### EXERCISE AIM
Print every entry below again. Nothing may differ from the original.

Segment Open

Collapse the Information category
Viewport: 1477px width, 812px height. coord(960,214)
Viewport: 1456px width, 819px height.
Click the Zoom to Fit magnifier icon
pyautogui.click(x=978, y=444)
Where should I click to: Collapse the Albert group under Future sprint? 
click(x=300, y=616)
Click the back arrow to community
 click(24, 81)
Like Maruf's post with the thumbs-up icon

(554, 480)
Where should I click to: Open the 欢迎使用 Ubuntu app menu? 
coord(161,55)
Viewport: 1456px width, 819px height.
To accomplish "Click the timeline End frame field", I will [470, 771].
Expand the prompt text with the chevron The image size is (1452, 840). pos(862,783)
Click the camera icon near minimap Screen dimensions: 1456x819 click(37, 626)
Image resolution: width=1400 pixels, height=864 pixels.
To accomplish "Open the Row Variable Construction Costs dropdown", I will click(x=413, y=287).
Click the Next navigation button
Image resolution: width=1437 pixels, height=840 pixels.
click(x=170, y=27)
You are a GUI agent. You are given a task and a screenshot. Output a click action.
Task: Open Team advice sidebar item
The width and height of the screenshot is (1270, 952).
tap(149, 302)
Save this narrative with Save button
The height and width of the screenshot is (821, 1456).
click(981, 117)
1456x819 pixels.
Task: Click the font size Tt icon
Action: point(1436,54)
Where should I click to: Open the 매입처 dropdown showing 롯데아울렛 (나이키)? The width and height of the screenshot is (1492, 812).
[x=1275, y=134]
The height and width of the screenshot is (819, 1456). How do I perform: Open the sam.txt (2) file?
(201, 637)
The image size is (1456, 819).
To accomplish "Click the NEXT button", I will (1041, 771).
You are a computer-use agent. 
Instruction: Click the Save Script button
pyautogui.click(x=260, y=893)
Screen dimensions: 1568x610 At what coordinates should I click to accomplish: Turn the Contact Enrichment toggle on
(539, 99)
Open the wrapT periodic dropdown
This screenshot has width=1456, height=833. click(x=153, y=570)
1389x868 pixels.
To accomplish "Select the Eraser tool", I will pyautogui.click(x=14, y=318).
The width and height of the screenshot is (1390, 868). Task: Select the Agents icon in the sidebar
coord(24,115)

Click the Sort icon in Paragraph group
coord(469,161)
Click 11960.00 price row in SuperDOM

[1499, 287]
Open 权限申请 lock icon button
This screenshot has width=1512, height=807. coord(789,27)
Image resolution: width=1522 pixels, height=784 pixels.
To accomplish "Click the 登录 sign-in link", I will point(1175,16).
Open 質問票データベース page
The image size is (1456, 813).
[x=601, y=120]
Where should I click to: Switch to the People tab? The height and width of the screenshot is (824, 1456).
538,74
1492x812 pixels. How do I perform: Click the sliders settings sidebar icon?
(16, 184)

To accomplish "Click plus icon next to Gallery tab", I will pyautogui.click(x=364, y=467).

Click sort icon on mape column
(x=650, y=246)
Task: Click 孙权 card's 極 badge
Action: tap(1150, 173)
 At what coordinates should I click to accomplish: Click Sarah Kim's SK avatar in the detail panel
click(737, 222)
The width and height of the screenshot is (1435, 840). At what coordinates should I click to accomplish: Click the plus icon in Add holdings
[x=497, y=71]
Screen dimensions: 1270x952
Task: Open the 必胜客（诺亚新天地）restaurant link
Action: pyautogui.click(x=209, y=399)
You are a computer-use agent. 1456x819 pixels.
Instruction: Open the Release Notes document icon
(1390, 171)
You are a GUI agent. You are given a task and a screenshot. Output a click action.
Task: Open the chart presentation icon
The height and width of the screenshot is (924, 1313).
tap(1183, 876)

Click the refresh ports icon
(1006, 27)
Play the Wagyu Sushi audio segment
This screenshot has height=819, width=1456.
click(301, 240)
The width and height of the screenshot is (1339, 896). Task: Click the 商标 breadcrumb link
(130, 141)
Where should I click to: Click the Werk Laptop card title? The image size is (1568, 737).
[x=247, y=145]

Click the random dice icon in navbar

Segment Closed

### COMPLETED TASK
Collapse the Information category
Viewport: 1477px width, 812px height. coord(960,214)
Viewport: 1456px width, 819px height.
Click the Zoom to Fit magnifier icon
pyautogui.click(x=978, y=444)
Where should I click to: Collapse the Albert group under Future sprint? 
click(x=300, y=616)
Click the back arrow to community
 click(24, 81)
Like Maruf's post with the thumbs-up icon

(554, 480)
Where should I click to: Open the 欢迎使用 Ubuntu app menu? 
coord(161,55)
Viewport: 1456px width, 819px height.
To accomplish "Click the timeline End frame field", I will [470, 771].
Expand the prompt text with the chevron The image size is (1452, 840). pos(862,783)
Click the camera icon near minimap Screen dimensions: 1456x819 click(37, 626)
Image resolution: width=1400 pixels, height=864 pixels.
To accomplish "Open the Row Variable Construction Costs dropdown", I will click(x=413, y=287).
Click the Next navigation button
Image resolution: width=1437 pixels, height=840 pixels.
click(x=170, y=27)
You are a GUI agent. You are given a task and a screenshot. Output a click action.
Task: Open Team advice sidebar item
The width and height of the screenshot is (1270, 952).
tap(149, 302)
Save this narrative with Save button
The height and width of the screenshot is (821, 1456).
click(981, 117)
1456x819 pixels.
Task: Click the font size Tt icon
Action: point(1436,54)
Where should I click to: Open the 매입처 dropdown showing 롯데아울렛 (나이키)? The width and height of the screenshot is (1492, 812).
[x=1275, y=134]
The height and width of the screenshot is (819, 1456). How do I perform: Open the sam.txt (2) file?
(201, 637)
The image size is (1456, 819).
To accomplish "Click the NEXT button", I will (1041, 771).
You are a computer-use agent. 
Instruction: Click the Save Script button
pyautogui.click(x=260, y=893)
Screen dimensions: 1568x610 At what coordinates should I click to accomplish: Turn the Contact Enrichment toggle on
(539, 99)
Open the wrapT periodic dropdown
This screenshot has width=1456, height=833. click(x=153, y=570)
1389x868 pixels.
To accomplish "Select the Eraser tool", I will pyautogui.click(x=14, y=318).
The width and height of the screenshot is (1390, 868). Task: Select the Agents icon in the sidebar
coord(24,115)

Click the Sort icon in Paragraph group
coord(469,161)
Click 11960.00 price row in SuperDOM

[1499, 287]
Open 权限申请 lock icon button
This screenshot has width=1512, height=807. coord(789,27)
Image resolution: width=1522 pixels, height=784 pixels.
To accomplish "Click the 登录 sign-in link", I will point(1175,16).
Open 質問票データベース page
The image size is (1456, 813).
[x=601, y=120]
Where should I click to: Switch to the People tab? The height and width of the screenshot is (824, 1456).
538,74
1492x812 pixels. How do I perform: Click the sliders settings sidebar icon?
(16, 184)

To accomplish "Click plus icon next to Gallery tab", I will pyautogui.click(x=364, y=467).

Click sort icon on mape column
(x=650, y=246)
Task: Click 孙权 card's 極 badge
Action: tap(1150, 173)
 At what coordinates should I click to accomplish: Click Sarah Kim's SK avatar in the detail panel
click(737, 222)
The width and height of the screenshot is (1435, 840). At what coordinates should I click to accomplish: Click the plus icon in Add holdings
[x=497, y=71]
Screen dimensions: 1270x952
Task: Open the 必胜客（诺亚新天地）restaurant link
Action: pyautogui.click(x=209, y=399)
You are a computer-use agent. 1456x819 pixels.
Instruction: Open the Release Notes document icon
(1390, 171)
You are a GUI agent. You are given a task and a screenshot. Output a click action.
Task: Open the chart presentation icon
The height and width of the screenshot is (924, 1313).
tap(1183, 876)

Click the refresh ports icon
(1006, 27)
Play the Wagyu Sushi audio segment
This screenshot has height=819, width=1456.
click(301, 240)
The width and height of the screenshot is (1339, 896). Task: Click the 商标 breadcrumb link
(130, 141)
Where should I click to: Click the Werk Laptop card title? The image size is (1568, 737).
[x=247, y=145]

Click the random dice icon in navbar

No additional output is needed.